Use the entries below and reproduce exactly the lines from the one containing "Instruction: Click the word" down to the one containing "This screenshot has height=494, width=690.", both of them included.

──────── Data for this task

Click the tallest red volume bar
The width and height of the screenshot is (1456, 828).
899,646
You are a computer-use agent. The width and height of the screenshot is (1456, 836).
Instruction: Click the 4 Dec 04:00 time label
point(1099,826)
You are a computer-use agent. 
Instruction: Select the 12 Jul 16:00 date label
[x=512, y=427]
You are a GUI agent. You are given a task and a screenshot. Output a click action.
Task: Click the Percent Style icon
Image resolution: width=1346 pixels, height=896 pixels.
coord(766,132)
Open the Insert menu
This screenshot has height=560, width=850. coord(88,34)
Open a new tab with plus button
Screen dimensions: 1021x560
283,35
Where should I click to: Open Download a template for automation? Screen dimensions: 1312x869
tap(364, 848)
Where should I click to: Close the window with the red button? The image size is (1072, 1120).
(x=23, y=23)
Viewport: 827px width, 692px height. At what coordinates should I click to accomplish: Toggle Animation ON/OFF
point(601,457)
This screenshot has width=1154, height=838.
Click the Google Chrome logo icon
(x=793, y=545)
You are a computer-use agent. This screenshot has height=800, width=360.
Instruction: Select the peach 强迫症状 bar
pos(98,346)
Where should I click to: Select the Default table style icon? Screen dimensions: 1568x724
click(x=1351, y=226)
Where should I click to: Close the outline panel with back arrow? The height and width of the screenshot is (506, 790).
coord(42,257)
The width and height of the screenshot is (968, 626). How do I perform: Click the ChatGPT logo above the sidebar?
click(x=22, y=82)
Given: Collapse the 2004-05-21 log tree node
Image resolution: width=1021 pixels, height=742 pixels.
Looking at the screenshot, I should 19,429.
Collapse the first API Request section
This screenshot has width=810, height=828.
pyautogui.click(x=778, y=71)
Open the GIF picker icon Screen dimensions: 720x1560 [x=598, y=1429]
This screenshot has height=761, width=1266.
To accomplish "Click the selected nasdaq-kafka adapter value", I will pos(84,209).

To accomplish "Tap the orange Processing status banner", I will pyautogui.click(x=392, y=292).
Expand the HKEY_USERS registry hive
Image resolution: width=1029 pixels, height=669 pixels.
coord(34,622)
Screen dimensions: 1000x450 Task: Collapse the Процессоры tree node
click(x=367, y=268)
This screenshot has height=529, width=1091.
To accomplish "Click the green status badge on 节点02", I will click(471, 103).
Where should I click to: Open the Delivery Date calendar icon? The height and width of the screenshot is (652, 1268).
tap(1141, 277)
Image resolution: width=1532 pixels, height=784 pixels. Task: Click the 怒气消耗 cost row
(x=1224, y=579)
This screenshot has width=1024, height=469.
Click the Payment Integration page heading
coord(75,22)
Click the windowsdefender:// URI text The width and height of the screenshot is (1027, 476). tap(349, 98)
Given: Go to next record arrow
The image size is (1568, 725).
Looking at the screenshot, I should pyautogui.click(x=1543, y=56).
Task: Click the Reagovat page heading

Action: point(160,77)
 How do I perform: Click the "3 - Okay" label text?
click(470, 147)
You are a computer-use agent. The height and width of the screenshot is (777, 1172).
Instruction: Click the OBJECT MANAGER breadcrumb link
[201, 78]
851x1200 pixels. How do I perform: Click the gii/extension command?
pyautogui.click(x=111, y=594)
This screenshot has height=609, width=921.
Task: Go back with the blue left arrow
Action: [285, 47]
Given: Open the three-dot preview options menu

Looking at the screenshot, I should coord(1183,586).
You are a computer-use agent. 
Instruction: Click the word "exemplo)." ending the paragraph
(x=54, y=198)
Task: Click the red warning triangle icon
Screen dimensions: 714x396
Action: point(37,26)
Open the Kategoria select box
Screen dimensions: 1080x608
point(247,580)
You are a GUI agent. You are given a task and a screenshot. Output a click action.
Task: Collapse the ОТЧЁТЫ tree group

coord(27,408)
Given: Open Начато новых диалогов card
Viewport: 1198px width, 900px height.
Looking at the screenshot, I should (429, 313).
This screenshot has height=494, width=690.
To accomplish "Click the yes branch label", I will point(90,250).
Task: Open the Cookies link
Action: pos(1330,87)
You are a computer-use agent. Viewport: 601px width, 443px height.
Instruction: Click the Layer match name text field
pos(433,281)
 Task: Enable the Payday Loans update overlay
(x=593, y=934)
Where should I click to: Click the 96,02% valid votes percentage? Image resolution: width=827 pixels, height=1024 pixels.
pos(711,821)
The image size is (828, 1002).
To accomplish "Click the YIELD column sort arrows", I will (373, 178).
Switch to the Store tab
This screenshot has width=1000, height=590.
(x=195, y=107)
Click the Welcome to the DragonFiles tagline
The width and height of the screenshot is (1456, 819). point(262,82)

────────────────

**Final answer:**
Instruction: Click the word "exemplo)." ending the paragraph
(x=54, y=198)
Task: Click the red warning triangle icon
Screen dimensions: 714x396
Action: point(37,26)
Open the Kategoria select box
Screen dimensions: 1080x608
point(247,580)
You are a GUI agent. You are given a task and a screenshot. Output a click action.
Task: Collapse the ОТЧЁТЫ tree group

coord(27,408)
Given: Open Начато новых диалогов card
Viewport: 1198px width, 900px height.
Looking at the screenshot, I should (429, 313).
This screenshot has height=494, width=690.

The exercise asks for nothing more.